-- PAGE --
--------

It is important that you write the report in this last cell and **not** after each question! 

## Last but not least
Have fun!

---

# CellName: Init (#2)
**CellType: Needed**  
**Cell instruction:**

In the cell below, we will import needed libraries. 

Run the cell by entering into the cell and press "CTRL Enter".

In [None]:
import torch
device = 'cpu'
# Uncomment this to use CUDA acceleration if available
# device = torch.accelerator.current_accelerator().type if torch.accelerator.is_available() else "cpu"
print(f"PyTorch: Using {device} device")
# The floating point data type can be changed here
dtype_torch = torch.float32

from torch.utils.data import DataLoader, TensorDataset
from torch import nn, Tensor
from collections import OrderedDict
import torchmetrics

import matplotlib.pyplot as plt
import numpy as np

# CellName: Data (#3)

--------

-- SOURCE MATERIAL --
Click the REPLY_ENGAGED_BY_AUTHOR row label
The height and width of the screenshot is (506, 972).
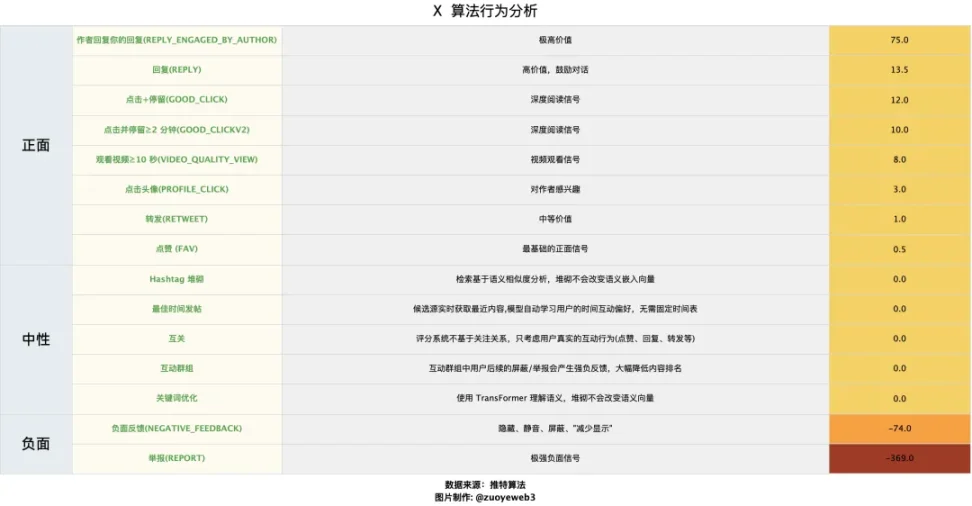[x=177, y=40]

--------

-- EXERCISE INSTRUCTIONS --
[a] In the notebook, rewrite the passage starting with "# The floating" and going on through "CellName: Data (#3)", changing "float32" to "float64".
[b] According to the notebook, what is the purpose of uncommenting the line that begins with "# device = torch.accelerator"? Answer in one to three sentences.
[c] Which key combination does the notebook say to press to run the code in the Init section?

-- PER-TASK ANSWERS --
[a]
# The floating point data type can be changed here
dtype_torch = torch.float64

from torch.utils.data import DataLoader, TensorDataset
from torch import nn, Tensor
from collections import OrderedDict
import torchmetrics

import matplotlib.pyplot as plt
import numpy as np

# CellName: Data (#3)

[b] Uncommenting that line enables CUDA acceleration if it is available. Otherwise the device stays set to "cpu".

[c] "CTRL Enter".